Likewise in the business world, it’s easier to find money for a project and outline the general principles of how to run a good business, than to actually develop and successfully market a valuable new product. There’s plenty of money out there, and not a ton of obvious choices to spend it on. Silicon Valley’s looking for unicorns. We’re looking for unicorns too. There aren’t many unicorns.
I think that the “EA establishment’s” responsibility to neophytes is to tell them frankly that there’s a very high bar, it’s there for a reason, and for your own sake, don’t hurt yourself over and over by failing to clear it. Go make yourself big and strong somewhere else, then come back here and show us what you can do. Tell people it’s hard, and invite them back when they’re ready for that kind of challenge.

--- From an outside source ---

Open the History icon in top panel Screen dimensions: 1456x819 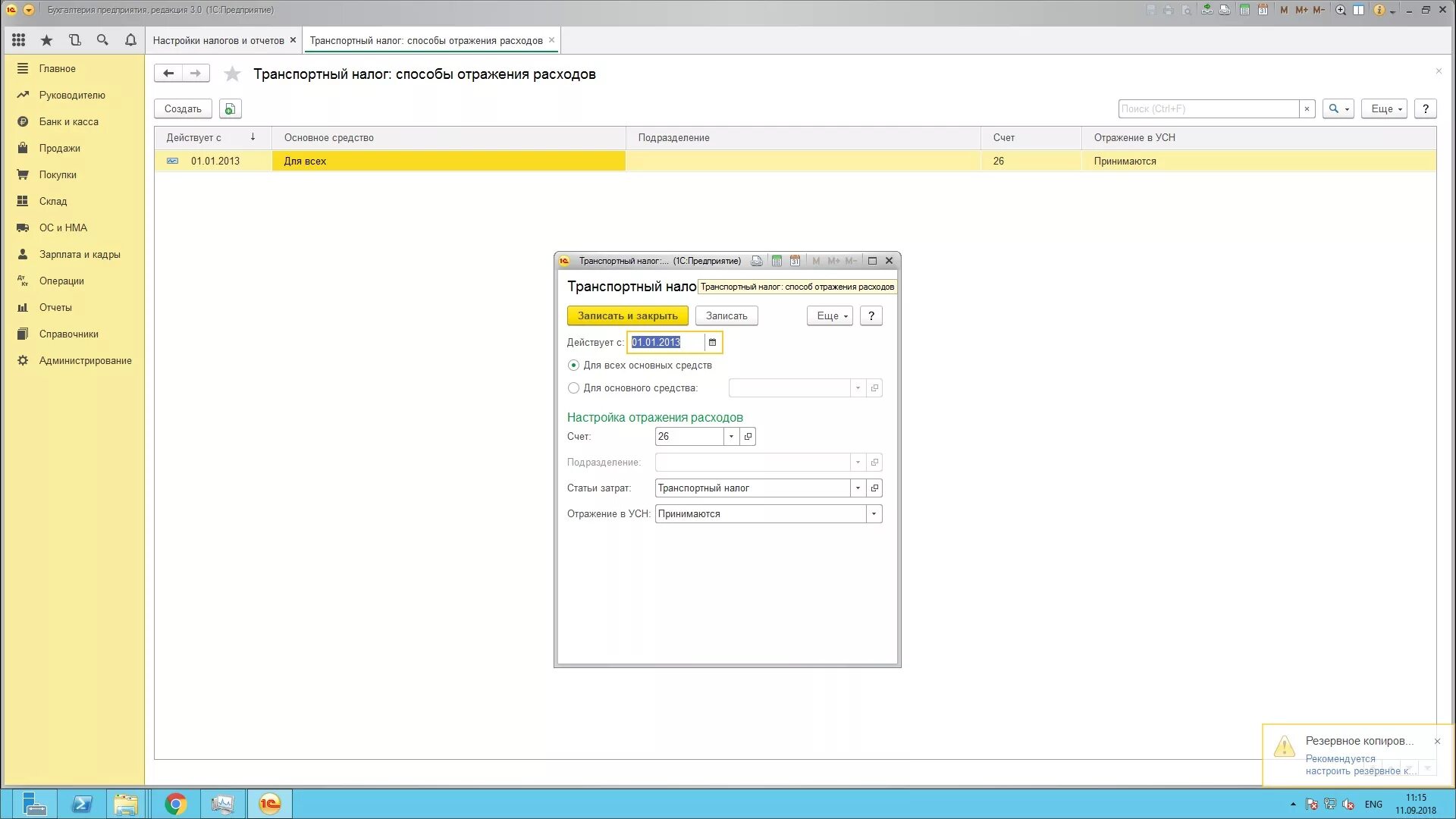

Triplebyte’s value proposition to its clients (the companies who pay for its services) is an improved technical interview process. They claim to offer tests that achieve three forms of value:
More predictive of success-linked technical prowess
Convenient (since companies don’t have to run the technical interviews themselves)
If there’s room for an “EA Triplebyte,” that would suggest that EA orgs have at least one of those three problems.
So it seems like your first step would be to look in-depth at the ways EA orgs assess technical research skills.
Are they looking at the same sorts of skills? Are their tests any good? Are the tests time-consuming and burdensome for EA orgs? Alternatively, do many EA orgs pass up on needed hires because they don’t have the short-term capacity to evaluate them?
Then you’d need to consider what alternative tests would be a better measurement of technical research prowess, and how to show that they are better predictive of success than present technical interviews.
It would also be important to determine the scale of the problem. Eyeballing this list, there’s maybe 75 EA-related organizations. How many hires do they make per month? How often does their search fail for lack of qualified candidates? How many hours do they spend on technical interviews each time? Will you be testing not for EA-specific for general research capacity (massively broadening your market, but also increasing the challenge of addressing all their needs)?
Finally, you’d need to roll that up into a convenient, trustiworthy and reliable package that clients are excited to use instead of their current approach.
This seems like a massive amount of work, demanding a strong team, adequate funding and prior interest by EA orgs, and long-term commitment. It also sounds like it might be really valuable if done well.
Figuring out how to give the right advice to the right person is a hard challenge. That’s why I framed skilling up outside EA as being a good alternative to “banging your head against the wall indefinitely.” I think the link I added to the bottom of this post addresses the “many paths” component.
The main goal of my post, though, is to talk about why there’s a bar (hurdle rate) in the first place. And, if readers are persuaded of its necessity, to suggest what to do if you’ve become convinced that you can’t surpass it at this stage in your journey.
It would be helpful to find a test to distinguish EAs who should keep trying from those who should exit, skill up, and return later. Probably one-on-one mentorship, coupled with data on what sorts of things EA orgs look for in an applicant, and the distribution of applicant quality, would be the way to devise such a test.
A team capable of executing a high-quality project to create such a test would (if I were an EA fund) definitely be worthy of a grant!